Aku dan Ayi membuat proyek Ehla Hadia sudah hampir setahun. Awalnya, proyek ini bertujuan untuk mendapatkan provit melalui jualan produk fisik berupa perlengkapan bayi dan semacamnya. Akan tetapi ternyata kami kurang punya waktu untuk menyeriusi hal itu. Walhasil proyek Ehla Hadia terbengkalai. Tidak pernah tersentuh lagi.

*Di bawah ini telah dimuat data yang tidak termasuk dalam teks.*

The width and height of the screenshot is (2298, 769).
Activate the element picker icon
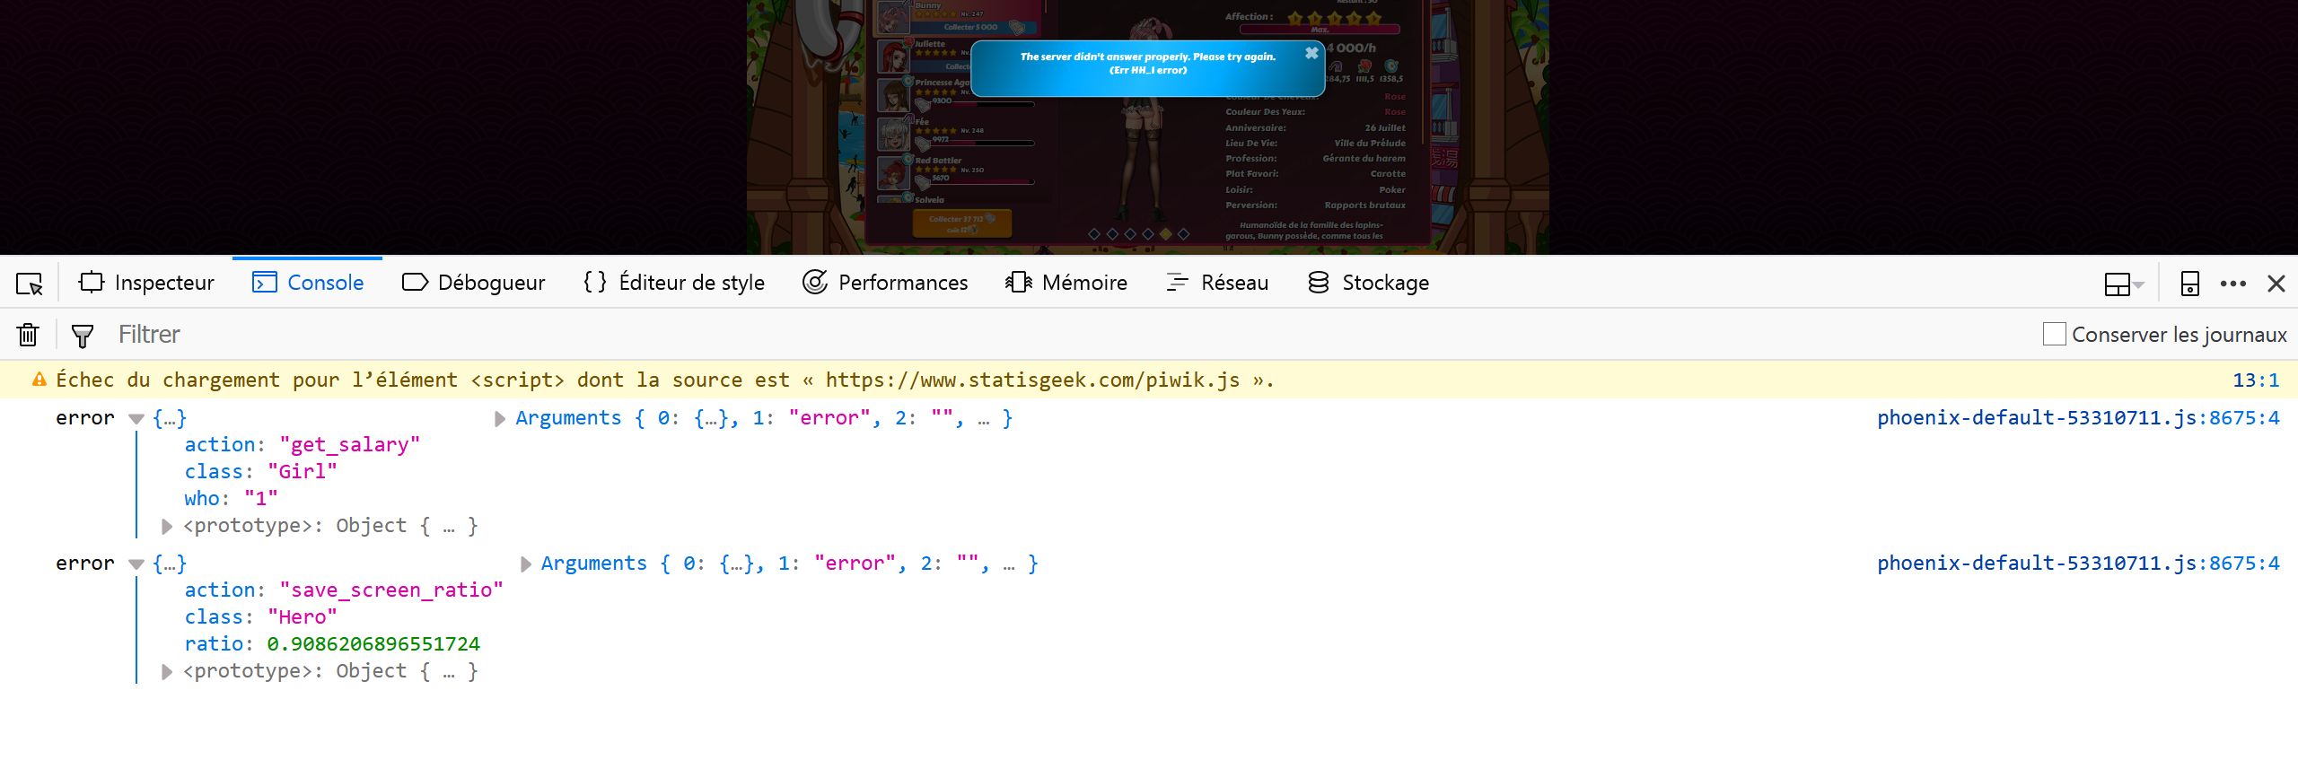point(30,284)
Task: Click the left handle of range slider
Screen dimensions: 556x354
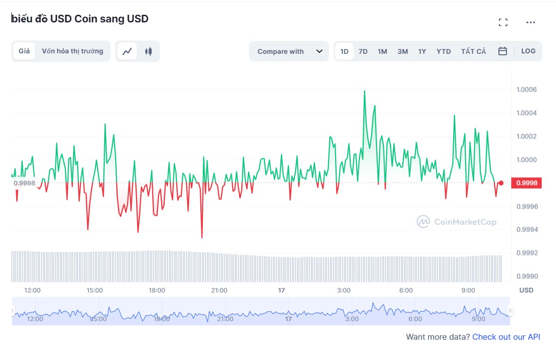Action: [13, 311]
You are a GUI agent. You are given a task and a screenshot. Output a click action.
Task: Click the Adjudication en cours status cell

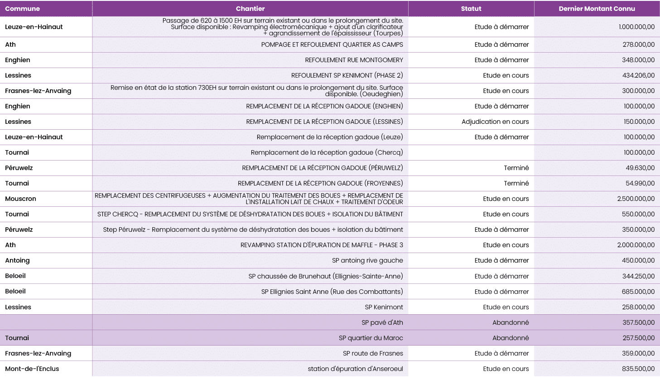[495, 122]
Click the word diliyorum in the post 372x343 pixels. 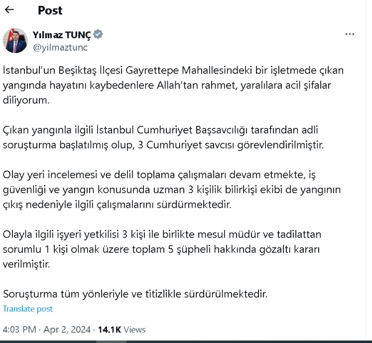click(27, 100)
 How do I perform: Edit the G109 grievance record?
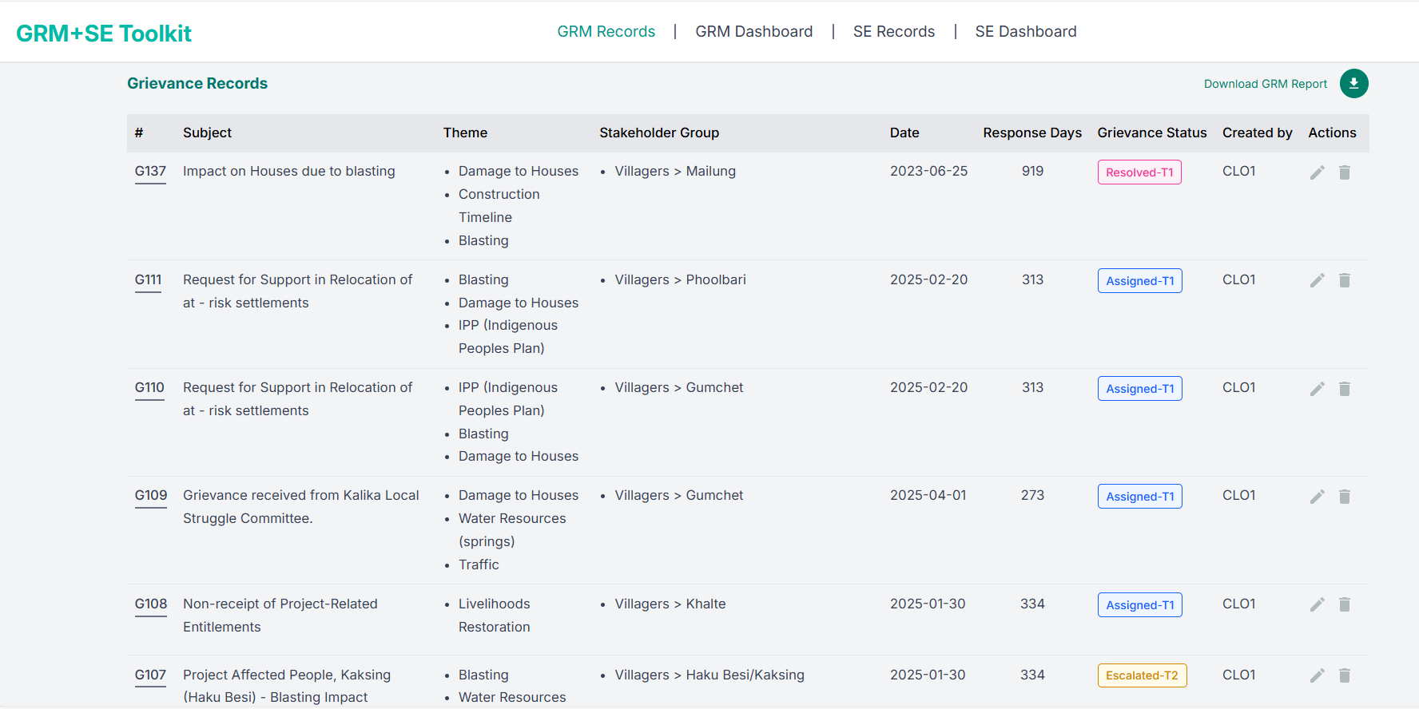tap(1318, 497)
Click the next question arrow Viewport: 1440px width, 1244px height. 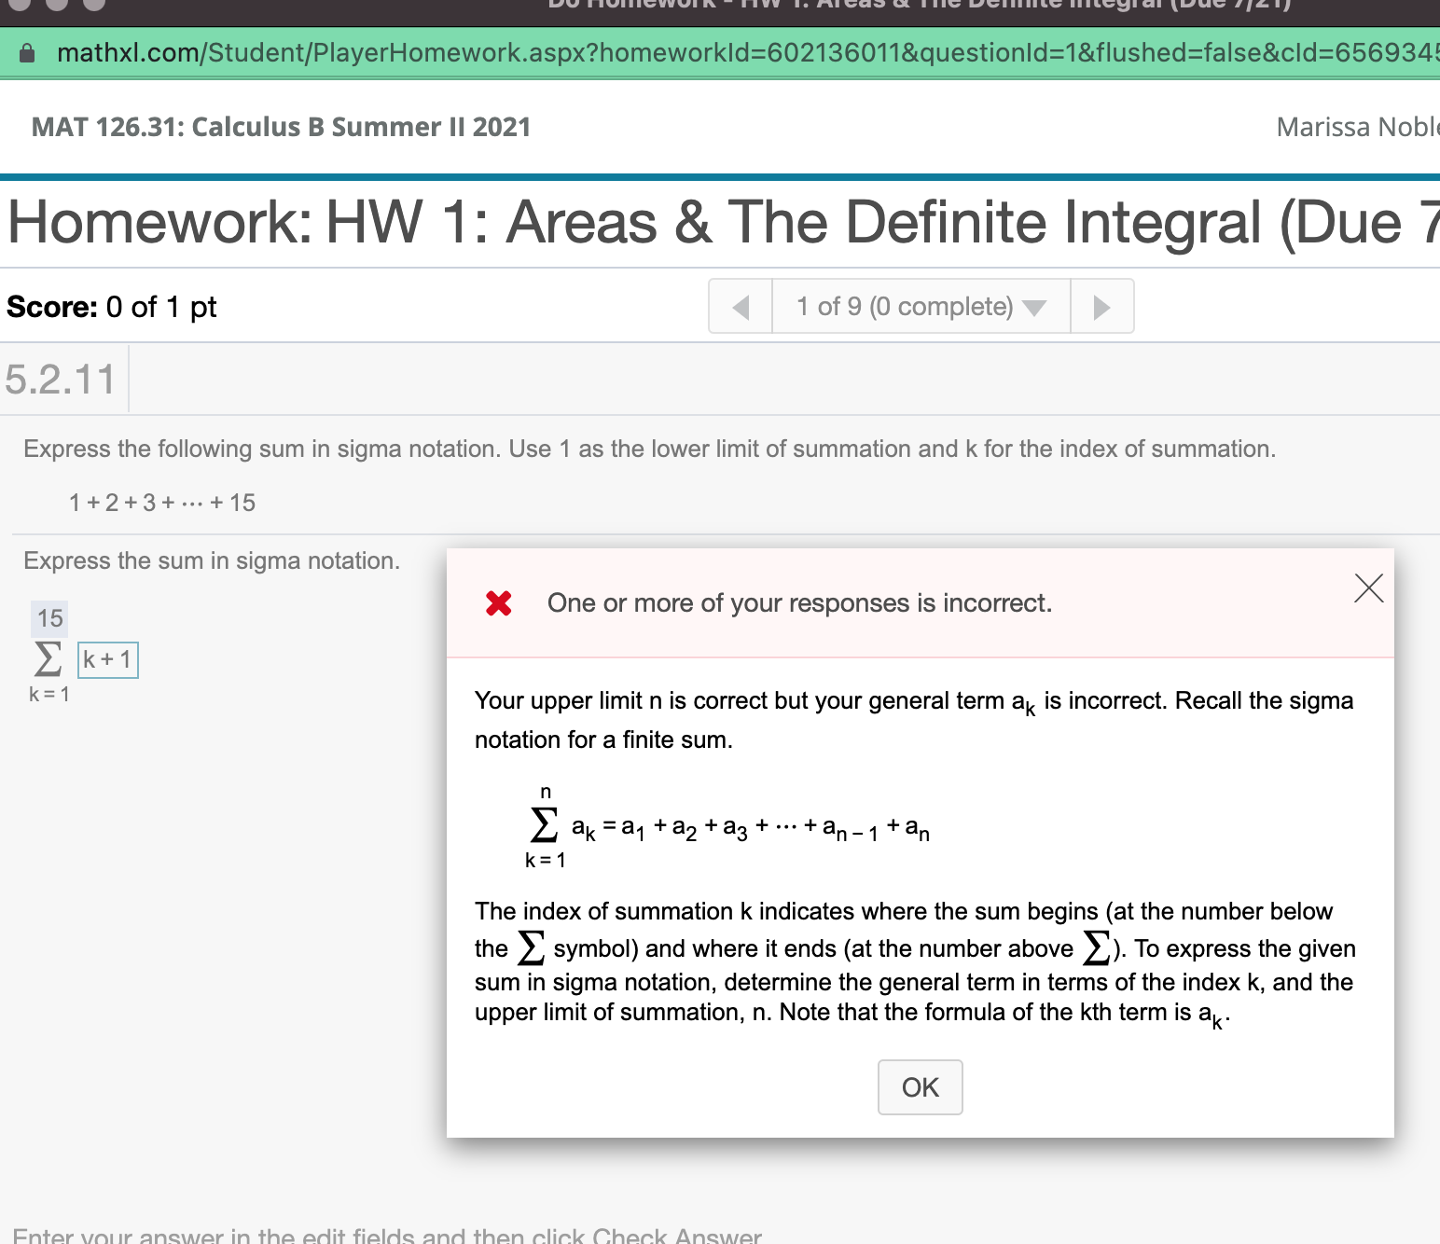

Kami kemudian fokus ke pengembangan project Nusagates Institute. Di sana, kami mengajak teman-teman yang bersedia nulis bareng untuk diterbitkan di blog nusagates.com. Alhamdulillah ada 15 teman dari kalangan mahasiswa maupun ibu-ibu muda yang berkenan bergabung. Melihat perkembangan yang cukup bagus di Nusagates, aku pun membuat legalistasnya berbentu PT Perorangan.

Ide Menghidupkan Ehla Hadia

Ide untuk menghidupkan kembali Ehla Hadia berawal dari idealisme kami yang tertolak. Waktu itu, kami membuat printable untuk sebuah RA yang ternyata ada benturan visi di sana. Walhasil! Kami menerbitkan printable sesuai idelaisme kami di Ehla Hadia sedangkan printable untuk RA tersebut mengikuti permintaan.

Kami sempat bingung. Apakah printable yang dibuat itu mau diterbitkan di Nusagates atau di Ehla Hadia. Namun setelah melalui pertimbangan akhirnya diputuskan untuk diterbitkan di Ehla Hadia saja dengan tujuan membedakan branding.

Kami akhirnya bersepakat untuk mengembangkan Nusagates pada bidang artikel ringan dan Ehla Hadia untuk printilan yang downloadable untuk dunia pendidikan, bisnis, atau lainnya.

Roadmap Ehla Hadia

Untuk saat ini, Ehla Hadia fokus pada pembuatan dan penerbitan printable untuk mendukung pembelajaran anak usia dini. Ayi yang memiliki konsepnya sedangkan aku yang bertugas untuk mewujudkannnya ke dalam sebuah desain printable.

Kami berharap dalam waktu dekat bisa menyelesaikan printable menebalkan huruf dengan lengkap. Setelah itu, kami akan melakukan serangkaian uji coba untuk perbaikan printable tersebut. Setelah tahapan itu selesai, selanjutnya kami akan membuat komunitas belajar daring bersama.

Semangat yang kami usung di dalam Ehla Hadia ini adalah “Semua Bisa Menjadi Guru untuk Anak Sendiri”. Pada saatnya nanti, kami akan membuka kanal konsultasi bagi orang tua yang memiliki hambatan dalam mendampingi anaknya belajar.